As a threshold matter, future value doubles present value where $(1+r)^t = 2$:
$FV = PV(1+r)^t$
To solve for $t$, I first took the logarithm of both sides:
$(1+r)^t = 2$
$\log((1+r)^t)=\log(2)$
$t = \frac{\log(2)}{\log(1+r)}$
Then, I determined that the Rule of 72 works perfectly where:
$\frac{72}{(r)(100)} = \frac{\log(2)}{\log(1+r)}$
$\frac{\log(1+r)}{r} = \frac{(100)(\log(2))}{72}$
And I simplify that into:
$$\frac{\log(1+r)}{r}=0.4181...$$
How do I solve for $r$ if I know $\frac{\log(1+r)}{r}=0.4181...$?
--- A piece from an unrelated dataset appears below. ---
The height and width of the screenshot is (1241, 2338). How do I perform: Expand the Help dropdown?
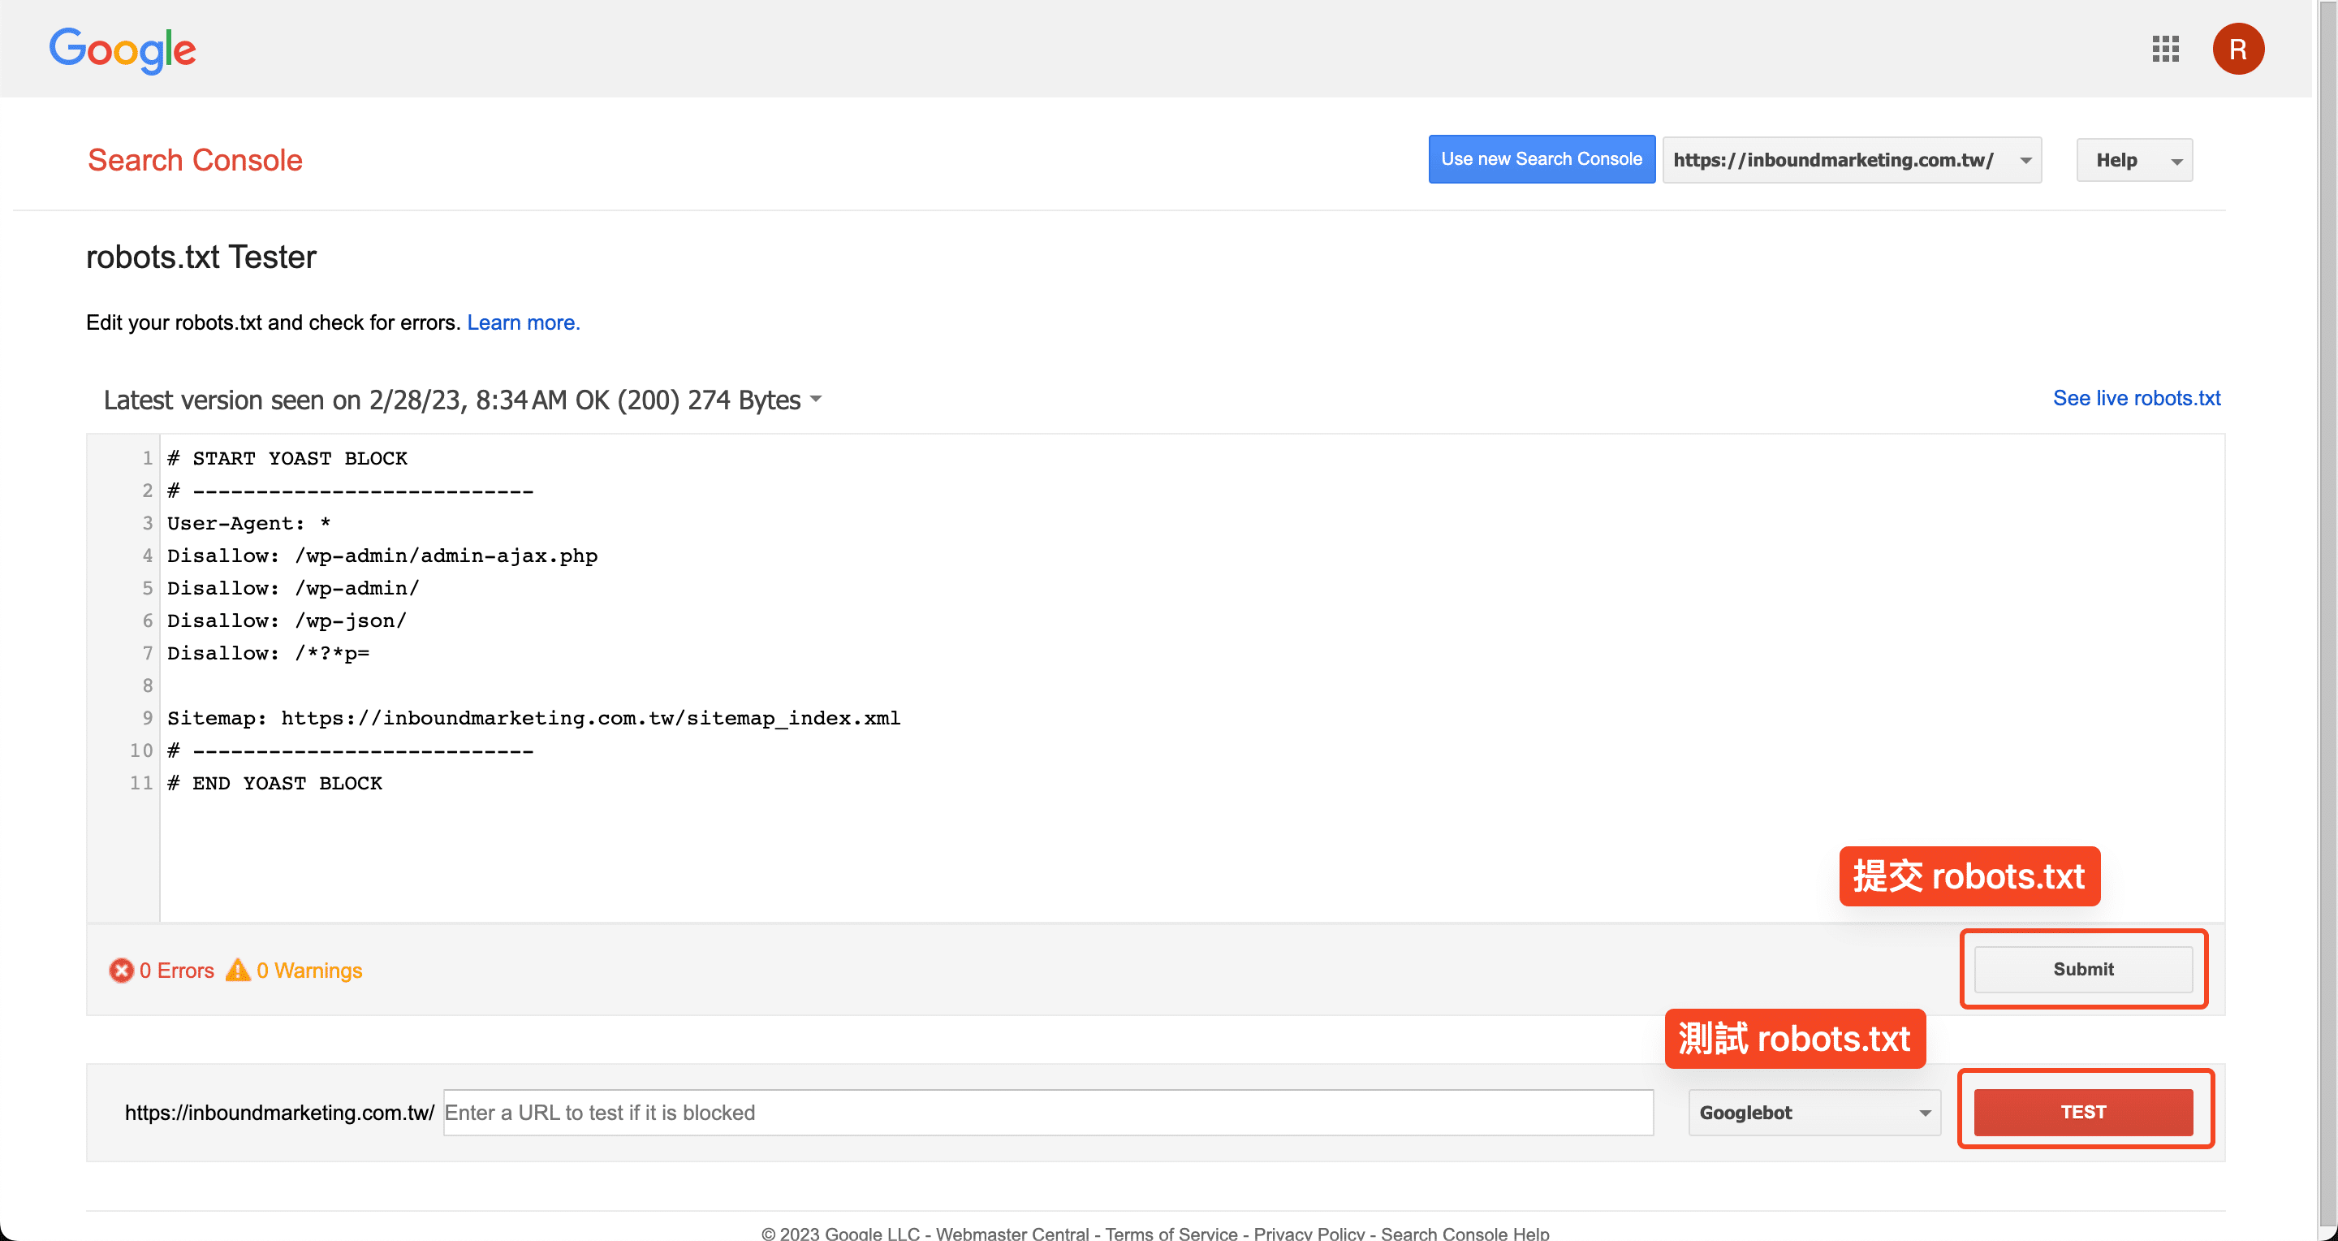[x=2134, y=160]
Assume that $x,y$ are restricted to the real numbers; then
$${\log(1+x)\over x}=y\implies(x+1)^\frac 1x=e^y$$
further restricts $x\gt -1$, with a discontinuity at $x=0.$ $z=e^y$ is just a positive real number for all real $y$, so we only have to worry about $(x+1)^\frac 1x$ (which is plenty of course). Note $\frac 1x-\frac 1{x+1}=\frac 1{x(x+1)}$, so we have
$$(x+1)^\frac 1x=(x+1)^\frac 1{x+1}(x+1)^\frac 1{x(x+1)}=\prod_{i=1}^\infty(x+1)^\frac 1{(x+1)^i}$$
We have one possible value $r$ where
$$\frac{\log(1+r)}{r}={100\over 72}\log 2\approx 0.4181...$$
because $\log(1+r)\over r$ is generally decreasing (except at the discontinuity). This value is somewhere in the range $r\in [0.077,0.079]$ (determined by a graphing program) and is (more exactly) $r\approx 0.0784687145301538...$ (determined by Wolfram Alpha) or a bit less than $8$%.